## EXERCISE BRIEF
Copy every record below verbatim, leaving out the pictures.

## DATA FOR THE TASK

☆ ☆ ☆

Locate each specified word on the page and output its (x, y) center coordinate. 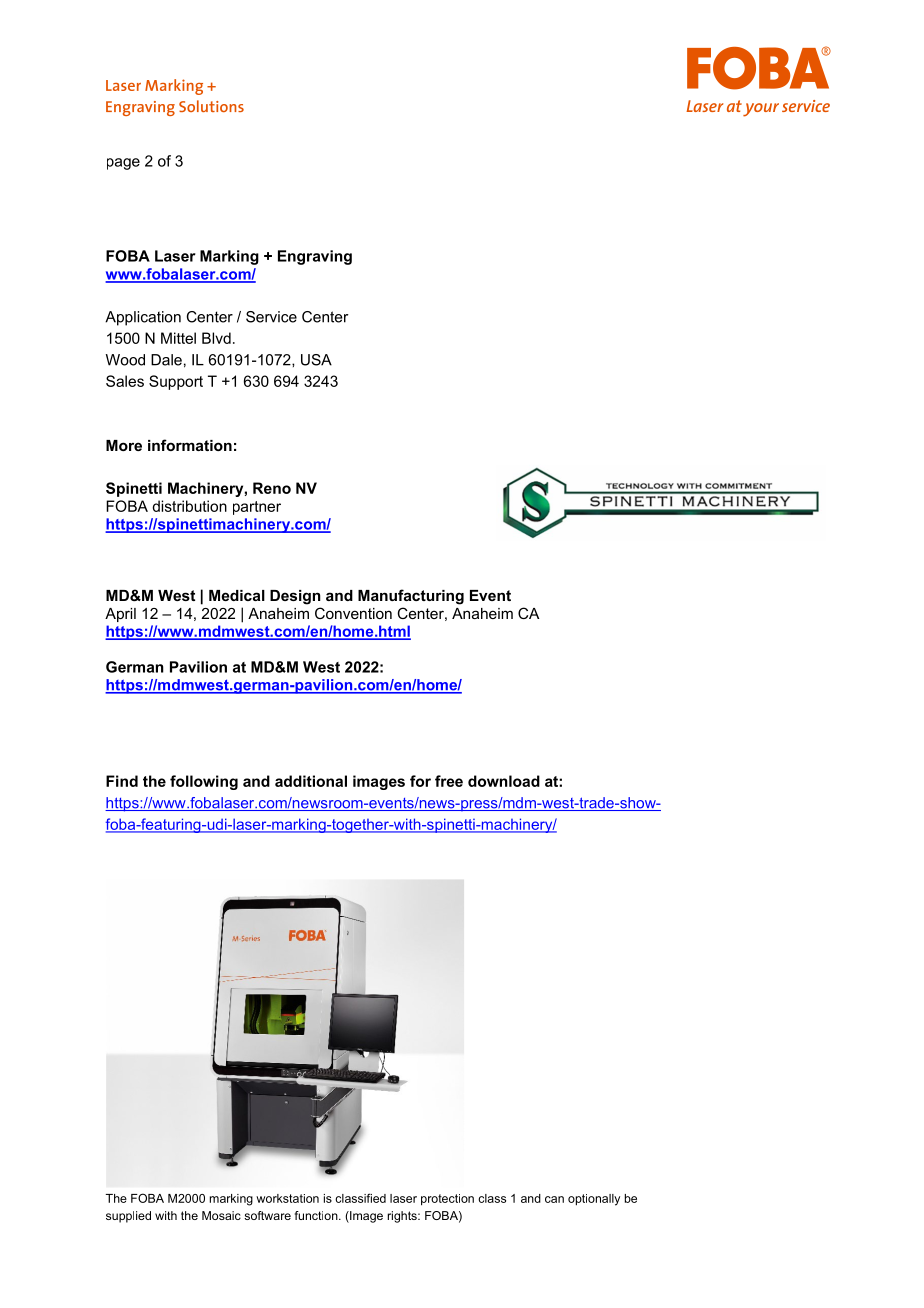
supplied (128, 1217)
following (204, 782)
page (123, 164)
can (554, 1199)
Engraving (315, 257)
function (317, 1215)
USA (316, 360)
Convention (353, 613)
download (504, 781)
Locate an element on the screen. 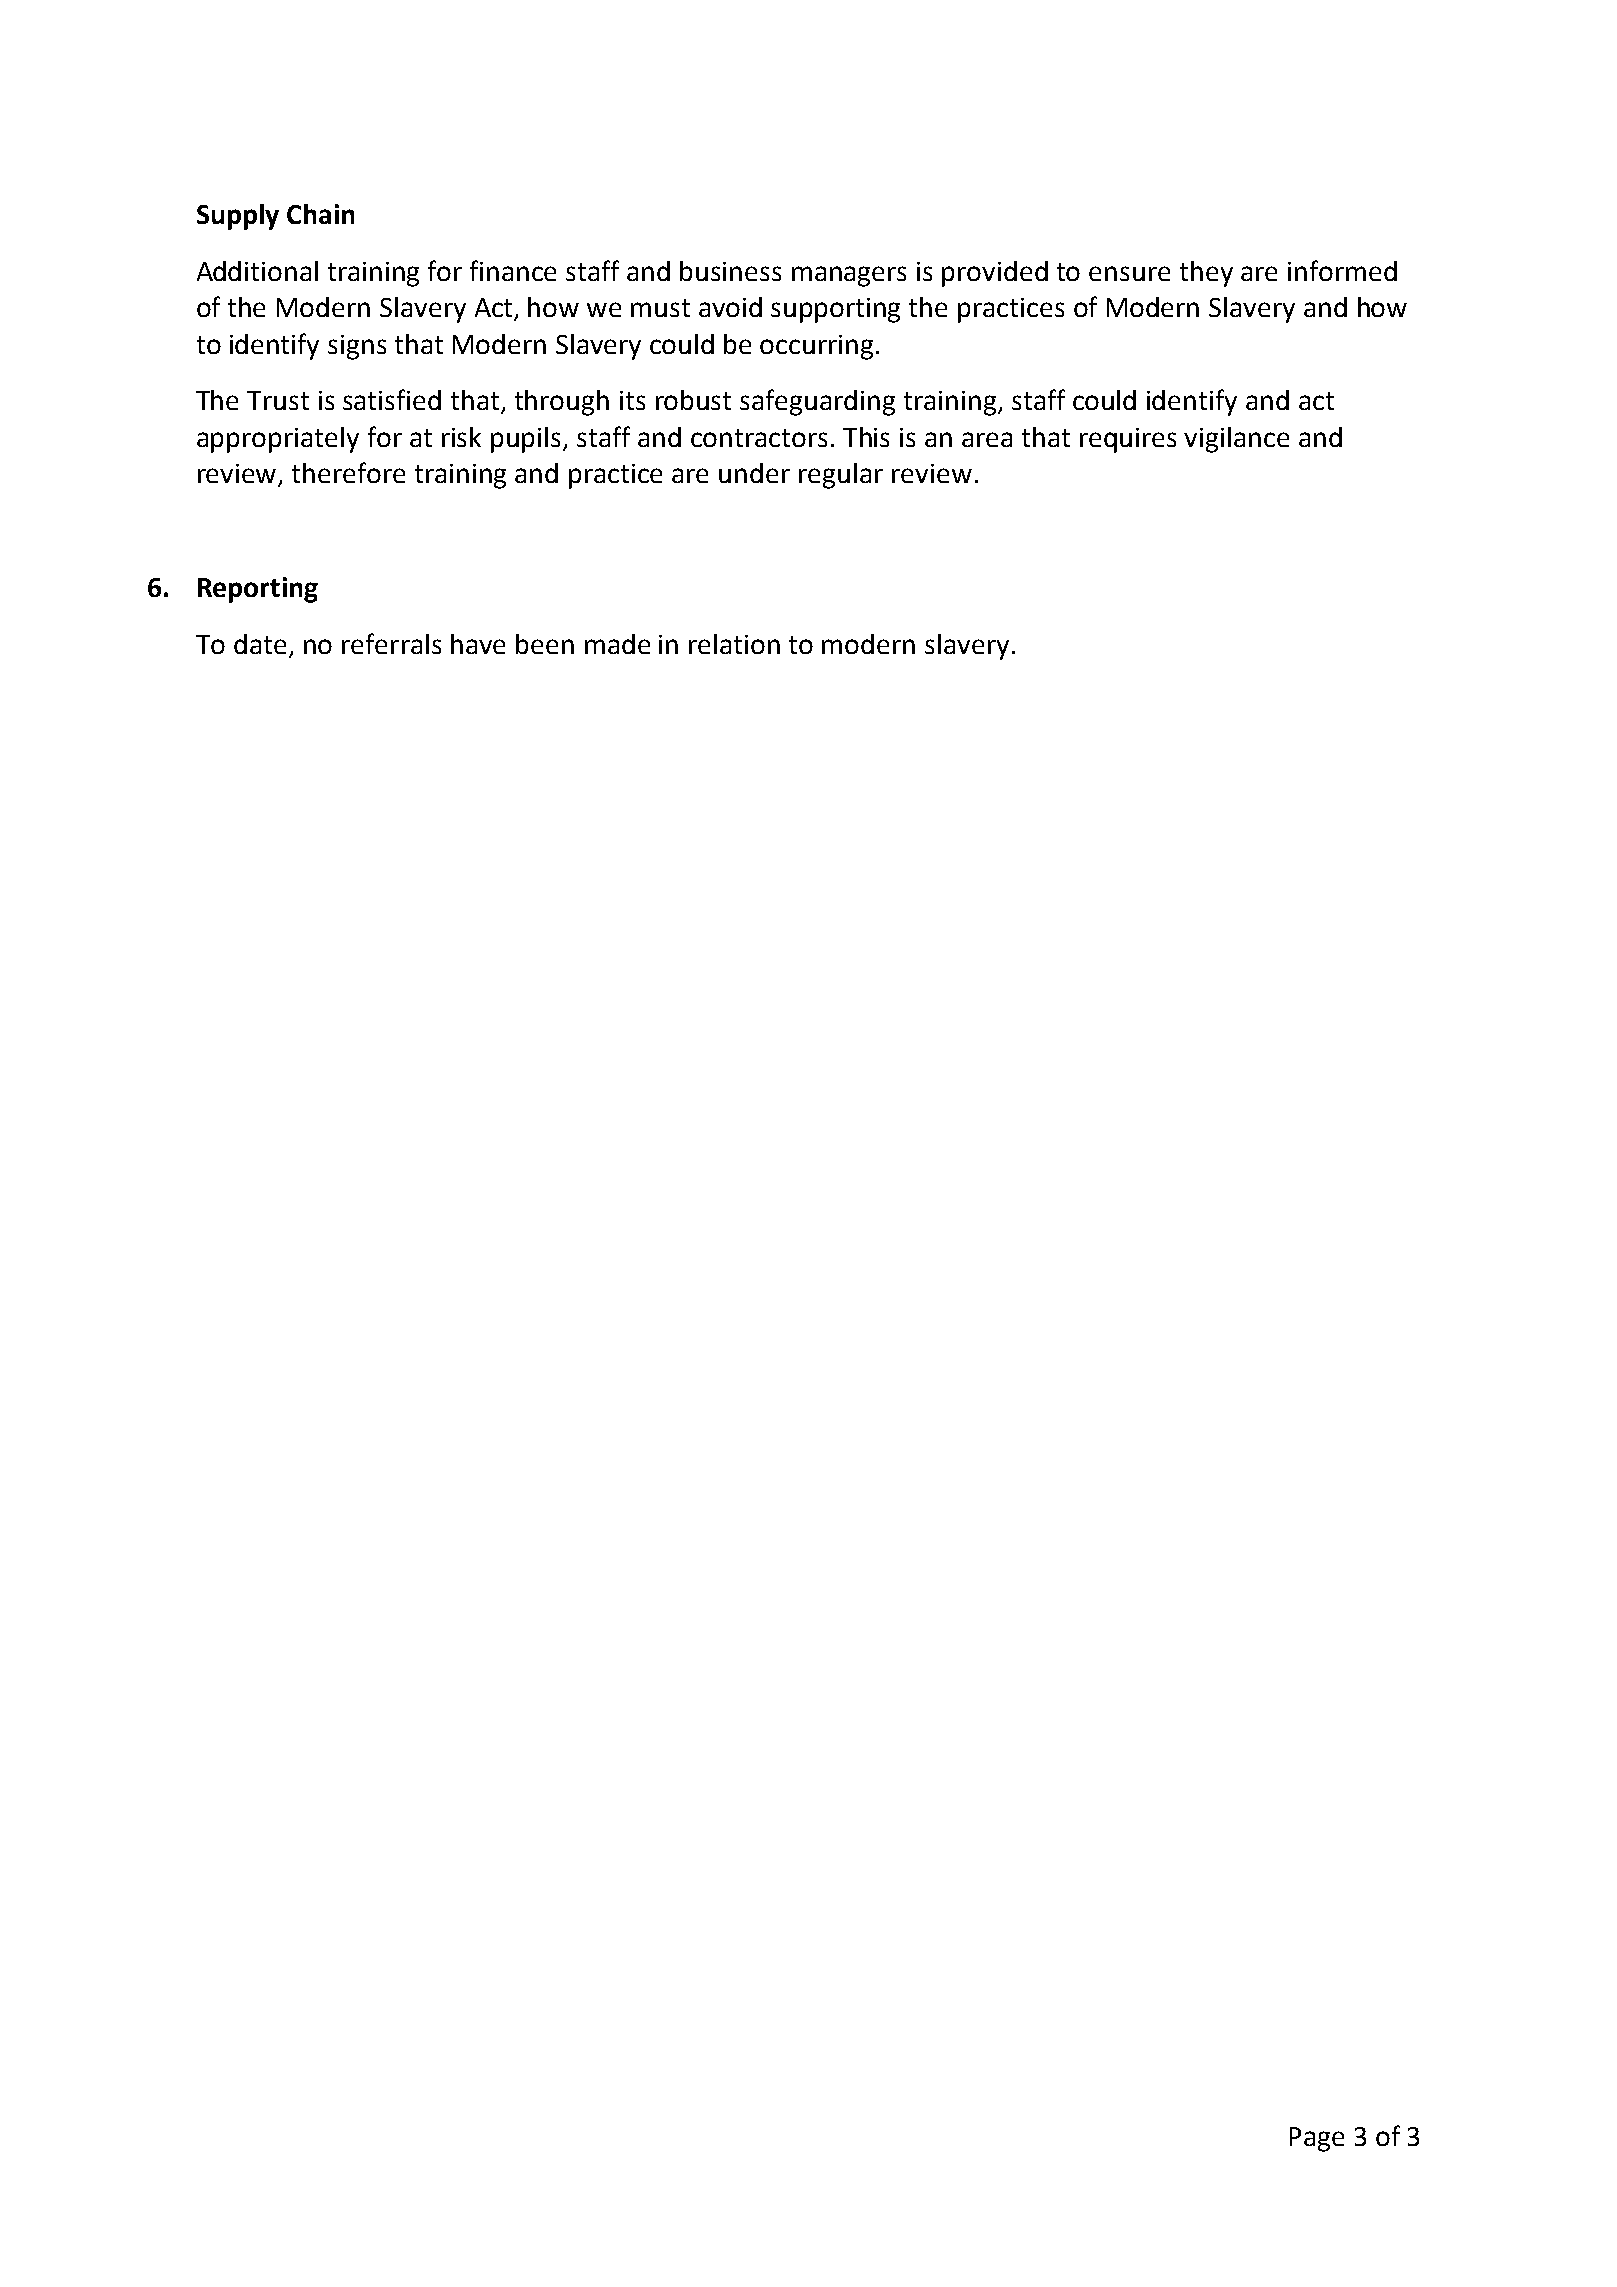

☆ ☆ ☆

## FINISHED ANSWER
Locate each specified word on the page and output its (x, y) center coordinate. 
supplied (128, 1217)
following (204, 782)
page (123, 164)
can (554, 1199)
Engraving (315, 257)
function (317, 1215)
USA (316, 360)
Convention (353, 613)
download (504, 781)
Locate an element on the screen. 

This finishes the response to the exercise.